LOS TRASQUILADOS VIKINGOS. Por Víctor Manuel Galán Tendero.

14.03.2015 11:27

 

                Toda buena historia necesita villanos, muy malos y crueles para que sea más fascinante. La Edad Media a veces ha caído en manos de desaprensivos que no querían que la realidad les estropeara un buen relato de violencia gratuita. Los vikingos han protagonizado en más de un melodrama el papel de asesinos desalmados.

                Ningún autor serio, por muy revisionista que sea, niega la capacidad de saquear, violar, esclavizar y asesinar de los vikingos, pero también se les reconoce sus méritos como navegantes y organizadores. Los ingleses y nuestros amigos los irlandeses tenemos mucho de vikingo. Sin caer en exaltaciones hemos de reconocer que no siempre los vikingos abrieron las puertas del infierno, haciendo ineludible el feudalismo, ni fueron los taimados verdugos en todos los lances de su ajetreada trayectoria.

                Aquellos hombres de Escandinavia nunca fueron unos adeptos del poder blando y dejaron que otros contaran los hechos por ellos, generalmente monjes traumatizados dados a la prosa apocalíptica. Ciertamente los vikingos cultivaron con dedicación su fama de malditos para sembrar el terror entre sus adversarios. Entendieron, pues, la guerra psicológica en toda su temible dimensión.

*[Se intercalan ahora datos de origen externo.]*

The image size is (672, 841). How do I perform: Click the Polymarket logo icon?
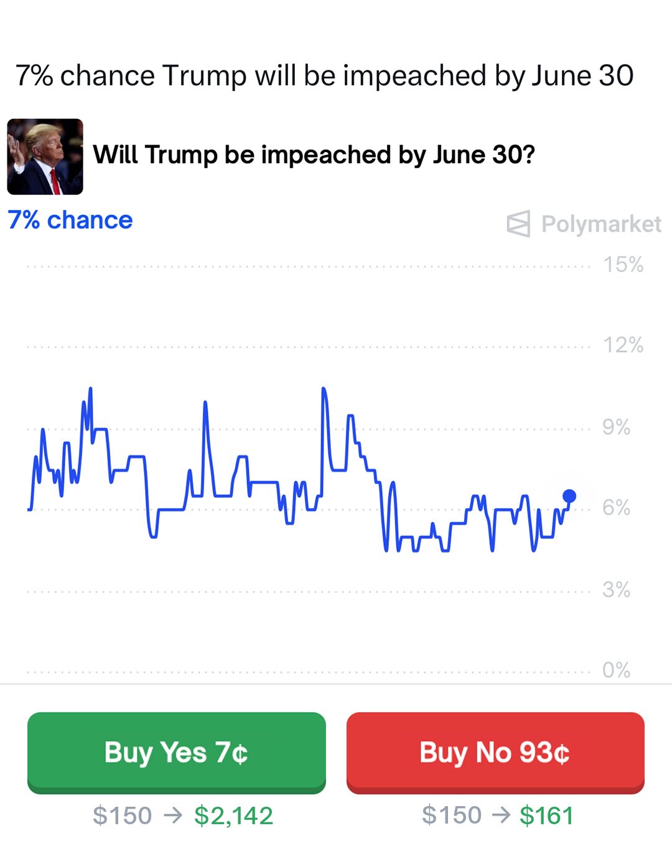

                Los Anales de Fulda del 873 son arquetípicos de su barbarie furiosa, aunque en el fondo muchas veces describen incursiones de saqueo. En la Europa de la época una serie de bandas guerreras se afanaban por controlar un territorio y esquilmar a sus vecinos en un panorama digno del África Subsahariana de hoy.

                                

                No todos los depredadores eran vikingos.

                El vikingo Rodolfo se hizo célebre por tierras de Frisia con sus depredaciones, gravando a fuego su mal recuerdo. Hasta donde sabemos se le puede considerar más afortunado que otra cosa. No se aventuró hacia tierras más continentales más protegidas.

                Menos prudentes se mostraron los vikingos asentados en Leicester y Northampton. Se arriesgaron en busca de botín hacia el jugoso Sur de Britania en el 917 y lo único que consiguieron fue salir bien trasquilados.

                Los monasterios, no siempre remansos de paz, tentaron mucho sus apetencias. En la católica Irlanda los orígenes de la banca y de los depósitos bancarios se encuentran entre sus muros, pues muchos acaudalados les confiaron sus fortunas. Conocedores de tales secretos los vikingos añadieron otro glorioso capítulo a la historia de la delincuencia en las islas Británicas (o Atlánticas si usted no es inglés).

                Ofrecer la otra mejilla se dejaba a Jesucristo y los abades y los obispos empuñaban las armas con soltura contra los vikingos. Estos hijos de la aristocracia guerrera sabían mandar tropas. En el 882 el obispo Wala de Metz terminó derrotado ante los vikingos. Su arzobispo, Hincmar de Reims, se lo agradeció censurándolo a título póstumo. Más suerte alcanzó el arzobispo de Mainz Liuberto en el 883 al derrotarlos.

                No pararon aquí sus fracasos. En el 894 cuando retornaban del asedio de Exeter fueron vencidos por los ciudadanos de Chichester, siguiendo los usos de las asociaciones juradas de hombres corrientes. No siempre los caballeros fueron los defensores de las gentes del común ni los vikingos las alimañas de nuestros viejos libros.